JAKARTA, KOMPAS - Rencana Majelis Permusyawaratan Rakyat mengamendemen terbatas Undang-Undang Dasar 1945 demi menghidupkan lagi kewenangan mengatur pokok-pokok haluan negara perlu diwaspadai. Hal itu dalam jangka panjang bisa menyandera sistem presidensial serta menyebabkan instabilitas politik.
Untuk menghindari hal itu, pedoman pembangunan nasional jangka panjang dinilai tak perlu diatur lewat amendemen terbatas UUD 1945. Undang-Undang Nomor 17 tahun 2007 tentang Rencana Pembangunan Jangka Panjang Nasional Tahun 2005-2025 dinilai sudah cukup untuk mengatur konsep pembangunan jangka menengah dan jangka panjang.
Menurut Peneliti Pusat Studi Konstitusi Universitas Andalas Khairul Fahmi, Kamis (10/10/2019), menghidupkan lagi kewenangan MPR mengatur pokok-pokok haluan negara, bertentangan dengan penguatan sistem presidensial. Meski tidak secara gamblang memosisikan Presiden sebagai mandataris MPR, wacana itu tetap akan kembali menjadikan MPR sebagai lembaga tertinggi.

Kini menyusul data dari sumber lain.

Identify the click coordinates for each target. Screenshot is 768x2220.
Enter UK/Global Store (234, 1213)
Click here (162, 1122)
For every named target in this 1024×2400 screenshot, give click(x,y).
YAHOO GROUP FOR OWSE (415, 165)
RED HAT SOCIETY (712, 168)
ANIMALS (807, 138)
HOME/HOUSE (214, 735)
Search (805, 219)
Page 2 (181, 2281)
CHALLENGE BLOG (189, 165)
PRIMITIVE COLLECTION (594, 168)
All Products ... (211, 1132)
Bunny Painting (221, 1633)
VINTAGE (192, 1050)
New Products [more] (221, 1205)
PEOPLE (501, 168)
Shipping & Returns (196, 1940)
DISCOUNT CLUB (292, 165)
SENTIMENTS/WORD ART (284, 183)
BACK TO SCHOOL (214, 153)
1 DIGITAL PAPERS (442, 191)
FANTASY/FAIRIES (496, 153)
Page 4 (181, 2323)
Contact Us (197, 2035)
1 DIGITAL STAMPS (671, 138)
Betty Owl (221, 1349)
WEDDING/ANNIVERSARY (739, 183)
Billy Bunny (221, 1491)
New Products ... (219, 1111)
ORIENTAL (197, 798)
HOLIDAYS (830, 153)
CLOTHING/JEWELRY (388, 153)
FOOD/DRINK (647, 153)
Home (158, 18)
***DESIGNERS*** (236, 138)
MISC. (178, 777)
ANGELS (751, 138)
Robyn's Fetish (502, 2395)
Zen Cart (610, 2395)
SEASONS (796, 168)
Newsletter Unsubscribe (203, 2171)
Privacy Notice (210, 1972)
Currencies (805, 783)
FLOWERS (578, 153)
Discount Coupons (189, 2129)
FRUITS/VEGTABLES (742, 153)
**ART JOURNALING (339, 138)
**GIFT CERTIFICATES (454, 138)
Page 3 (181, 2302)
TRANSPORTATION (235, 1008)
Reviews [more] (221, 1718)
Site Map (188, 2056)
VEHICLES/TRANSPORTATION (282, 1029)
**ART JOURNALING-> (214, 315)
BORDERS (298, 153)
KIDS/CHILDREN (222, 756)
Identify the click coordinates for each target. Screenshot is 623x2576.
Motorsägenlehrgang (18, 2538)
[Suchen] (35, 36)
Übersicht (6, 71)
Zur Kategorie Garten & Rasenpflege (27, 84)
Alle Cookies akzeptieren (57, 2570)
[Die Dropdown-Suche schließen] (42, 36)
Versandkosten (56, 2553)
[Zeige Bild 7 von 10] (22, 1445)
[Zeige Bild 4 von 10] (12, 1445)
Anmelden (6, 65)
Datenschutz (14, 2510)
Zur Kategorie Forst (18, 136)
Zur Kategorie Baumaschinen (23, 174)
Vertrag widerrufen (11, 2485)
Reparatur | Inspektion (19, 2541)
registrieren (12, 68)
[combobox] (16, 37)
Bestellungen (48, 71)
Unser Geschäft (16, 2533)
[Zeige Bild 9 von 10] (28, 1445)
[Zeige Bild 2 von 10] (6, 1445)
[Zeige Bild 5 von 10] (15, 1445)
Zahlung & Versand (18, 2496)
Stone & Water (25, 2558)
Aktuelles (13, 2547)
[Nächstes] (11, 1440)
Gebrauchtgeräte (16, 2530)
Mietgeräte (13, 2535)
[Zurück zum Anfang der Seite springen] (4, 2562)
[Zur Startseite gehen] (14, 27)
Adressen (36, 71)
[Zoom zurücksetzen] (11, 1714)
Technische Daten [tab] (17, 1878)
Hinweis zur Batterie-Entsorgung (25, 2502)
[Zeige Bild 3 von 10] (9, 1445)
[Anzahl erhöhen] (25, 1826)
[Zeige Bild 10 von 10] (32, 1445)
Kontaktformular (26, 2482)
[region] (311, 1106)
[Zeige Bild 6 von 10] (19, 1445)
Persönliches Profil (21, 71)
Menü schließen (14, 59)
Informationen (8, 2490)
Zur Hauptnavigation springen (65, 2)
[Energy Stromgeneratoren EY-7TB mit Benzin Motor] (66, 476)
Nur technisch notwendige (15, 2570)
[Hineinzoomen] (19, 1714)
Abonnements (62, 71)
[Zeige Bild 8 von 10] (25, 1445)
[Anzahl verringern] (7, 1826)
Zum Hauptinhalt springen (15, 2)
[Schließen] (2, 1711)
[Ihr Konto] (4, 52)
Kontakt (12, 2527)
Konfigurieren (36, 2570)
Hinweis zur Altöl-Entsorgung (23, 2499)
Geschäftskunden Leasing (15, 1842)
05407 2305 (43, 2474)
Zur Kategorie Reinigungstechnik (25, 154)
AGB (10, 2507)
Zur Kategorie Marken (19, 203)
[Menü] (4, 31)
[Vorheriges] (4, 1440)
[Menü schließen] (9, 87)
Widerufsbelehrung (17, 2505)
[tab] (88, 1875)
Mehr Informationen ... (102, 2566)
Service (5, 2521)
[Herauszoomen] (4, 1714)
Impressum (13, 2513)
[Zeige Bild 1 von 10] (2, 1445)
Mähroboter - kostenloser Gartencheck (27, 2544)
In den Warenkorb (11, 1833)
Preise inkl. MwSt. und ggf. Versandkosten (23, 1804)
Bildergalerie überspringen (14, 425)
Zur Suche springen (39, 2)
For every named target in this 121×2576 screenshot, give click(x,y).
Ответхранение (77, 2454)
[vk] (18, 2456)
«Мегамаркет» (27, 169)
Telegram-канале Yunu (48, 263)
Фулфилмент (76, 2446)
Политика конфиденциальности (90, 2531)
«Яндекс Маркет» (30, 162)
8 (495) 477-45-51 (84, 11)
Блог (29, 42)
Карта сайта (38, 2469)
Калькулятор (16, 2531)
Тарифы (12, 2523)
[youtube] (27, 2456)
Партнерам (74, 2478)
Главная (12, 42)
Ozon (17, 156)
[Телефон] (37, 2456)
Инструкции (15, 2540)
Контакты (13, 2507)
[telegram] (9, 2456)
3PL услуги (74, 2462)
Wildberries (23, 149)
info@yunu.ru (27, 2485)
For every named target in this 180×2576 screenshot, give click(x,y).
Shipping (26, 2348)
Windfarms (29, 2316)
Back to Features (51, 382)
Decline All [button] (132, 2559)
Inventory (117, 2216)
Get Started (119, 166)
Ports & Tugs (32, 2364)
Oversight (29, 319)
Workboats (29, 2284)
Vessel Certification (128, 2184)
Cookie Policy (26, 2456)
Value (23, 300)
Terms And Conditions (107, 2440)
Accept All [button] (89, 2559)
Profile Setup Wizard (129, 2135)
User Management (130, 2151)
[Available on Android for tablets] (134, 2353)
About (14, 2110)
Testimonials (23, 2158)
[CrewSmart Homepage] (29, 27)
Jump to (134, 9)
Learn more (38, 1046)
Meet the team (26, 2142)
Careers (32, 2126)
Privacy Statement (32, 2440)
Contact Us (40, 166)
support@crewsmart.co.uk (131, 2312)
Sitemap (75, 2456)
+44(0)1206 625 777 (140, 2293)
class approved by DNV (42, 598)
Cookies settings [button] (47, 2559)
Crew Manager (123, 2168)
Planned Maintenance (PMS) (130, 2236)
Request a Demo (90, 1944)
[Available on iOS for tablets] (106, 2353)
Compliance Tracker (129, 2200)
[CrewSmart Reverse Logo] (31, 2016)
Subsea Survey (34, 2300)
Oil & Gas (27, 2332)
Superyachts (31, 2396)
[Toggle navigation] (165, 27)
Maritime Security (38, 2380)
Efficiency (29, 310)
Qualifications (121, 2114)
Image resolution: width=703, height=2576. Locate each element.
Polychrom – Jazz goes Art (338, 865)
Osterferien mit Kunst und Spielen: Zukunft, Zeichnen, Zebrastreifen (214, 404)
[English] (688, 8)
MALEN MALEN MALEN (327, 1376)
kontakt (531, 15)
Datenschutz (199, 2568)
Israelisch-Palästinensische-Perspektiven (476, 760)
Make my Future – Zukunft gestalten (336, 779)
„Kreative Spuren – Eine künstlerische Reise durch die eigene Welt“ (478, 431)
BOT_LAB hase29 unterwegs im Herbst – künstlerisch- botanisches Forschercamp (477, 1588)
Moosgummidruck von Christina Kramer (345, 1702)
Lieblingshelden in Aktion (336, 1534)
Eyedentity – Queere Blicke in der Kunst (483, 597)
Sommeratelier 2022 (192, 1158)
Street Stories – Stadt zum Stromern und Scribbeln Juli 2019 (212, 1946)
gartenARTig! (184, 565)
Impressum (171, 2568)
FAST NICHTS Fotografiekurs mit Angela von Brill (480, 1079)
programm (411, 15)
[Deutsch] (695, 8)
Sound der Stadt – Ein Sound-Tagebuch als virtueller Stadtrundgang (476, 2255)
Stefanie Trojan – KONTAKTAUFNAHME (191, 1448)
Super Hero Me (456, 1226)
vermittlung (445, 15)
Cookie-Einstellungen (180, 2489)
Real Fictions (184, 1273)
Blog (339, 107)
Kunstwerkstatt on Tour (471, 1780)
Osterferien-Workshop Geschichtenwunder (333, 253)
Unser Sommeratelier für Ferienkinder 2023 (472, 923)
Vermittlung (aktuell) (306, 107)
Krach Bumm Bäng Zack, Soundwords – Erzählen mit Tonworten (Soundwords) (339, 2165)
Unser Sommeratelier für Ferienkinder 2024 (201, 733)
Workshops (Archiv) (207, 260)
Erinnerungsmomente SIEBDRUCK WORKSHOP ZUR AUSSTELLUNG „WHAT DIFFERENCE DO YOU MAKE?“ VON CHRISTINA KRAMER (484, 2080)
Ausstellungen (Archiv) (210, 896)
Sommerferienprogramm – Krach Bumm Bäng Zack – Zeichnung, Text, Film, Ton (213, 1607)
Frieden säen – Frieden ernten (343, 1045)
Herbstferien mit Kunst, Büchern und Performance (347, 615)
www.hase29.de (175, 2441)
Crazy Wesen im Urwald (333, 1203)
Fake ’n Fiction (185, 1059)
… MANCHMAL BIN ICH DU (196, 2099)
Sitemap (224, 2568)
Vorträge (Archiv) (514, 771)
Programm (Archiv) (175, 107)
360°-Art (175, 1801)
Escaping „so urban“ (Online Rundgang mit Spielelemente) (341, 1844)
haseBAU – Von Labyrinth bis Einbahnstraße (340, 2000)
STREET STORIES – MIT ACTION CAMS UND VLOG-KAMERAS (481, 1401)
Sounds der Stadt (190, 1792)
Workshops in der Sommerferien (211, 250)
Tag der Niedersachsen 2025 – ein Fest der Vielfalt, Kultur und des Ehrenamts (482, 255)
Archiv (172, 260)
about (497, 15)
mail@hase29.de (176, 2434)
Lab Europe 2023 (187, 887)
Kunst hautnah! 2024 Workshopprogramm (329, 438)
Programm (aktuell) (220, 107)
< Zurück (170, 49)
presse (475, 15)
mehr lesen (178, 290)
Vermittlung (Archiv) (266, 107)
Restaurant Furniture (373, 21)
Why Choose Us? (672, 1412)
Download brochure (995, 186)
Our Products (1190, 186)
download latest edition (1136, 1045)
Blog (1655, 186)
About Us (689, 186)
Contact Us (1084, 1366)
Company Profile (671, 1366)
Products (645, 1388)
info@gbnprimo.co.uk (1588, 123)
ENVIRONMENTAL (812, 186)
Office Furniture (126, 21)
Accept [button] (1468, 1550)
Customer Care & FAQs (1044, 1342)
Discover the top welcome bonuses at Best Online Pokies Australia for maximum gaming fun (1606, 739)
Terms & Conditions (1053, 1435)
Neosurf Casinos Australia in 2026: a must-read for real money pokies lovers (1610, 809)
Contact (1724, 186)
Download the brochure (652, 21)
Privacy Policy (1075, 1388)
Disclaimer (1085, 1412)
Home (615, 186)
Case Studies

Terlebih, jika pokok-pokok haluan negara yang ditetapkan MPR itu bersifat mengikat Presiden. Kekuatan oligarki partai-partai politik yang ada di MPR bisa menyandera Presiden jika Presiden dianggap melenceng dari pokok haluan negara yang sudah diatur MPR.
“Kita sudah pernah memiliki pengalaman buruk dengan sistem seperti itu, maka jangan kembali lagi. Kalau sekarang ada kelemahan dalam sistem presidensial kita, perbaikannya tidak perlu sampai mengamendemen UUD 1945,” katanya.Khairul mengatakan, rencana amendemen perlu diwaspadai karena ditengarai ada agenda politik lain di balik itu.
Dua opsi
MPR Periode 2019-2024 masih berkukuh pada rencana awal mengkaji rekomendasi amendemen UUD 1945. Ada dua opsi yang muncul, yakni antara mengamendemen UUD 1945 dan mengembalikan kewenangan MPR untuk mengeluarkan pokok haluan negara, atau mengaturnya melalui undang-undang saja.
Menurut Wakil Ketua MPR Arsul Sani, jika pokok haluan negara diatur melalui ketetapan MPR, konsekuensinya ialah presiden sampai kepala daerah terikat pada peta jalan itu. “Kalau bentuknya TAP MPR, maka seharusnya memang ada sanksi. Tetapi, tidak harus dalam bentuk pemakzulan,” kata Arsul.
Untuk menindaklanjuti rekomendasi amendemen UUD 1945, kemarin, pimpinan MPR berkunjung ke kediaman Ketua Umum PDI-P Megawati Soekarnoputri. Di samping menyampaikan undangan pelantikan presiden-wakil presiden, pimpinan MPR juga meminta masukan Megawati terkait wacana amendemen. Pimpinan MPR juga akan mengunjungi ketua umum partai politik lain selain Megawati.
Ketua MPR Bambang Soesatyo mengatakan, semua unsur pimpinan MPR bersama Megawati sepakat, amendemen dilakukan secara terbatas hanya untuk menghidupkan lagi haluan negara. Menurut dia, haluan negara perlu dikembalikan sebagai acuan pembangunan lintas periode kepemimpinan.
Ke depan, visi-misi pemimpin, mulai dari Presiden sampai kepala daerah, harus mengacu pada satu peta jalan pembangunan nasional yang digariskan MPR.
Dengan begitu, pembangunan nasional bisa berjalan berkesinambungan meski berganti periode kepresidenan.
Saat ini, Badan Pengkajian MPR ditugaskan menampung masukan publik, termasuk dari akademisi.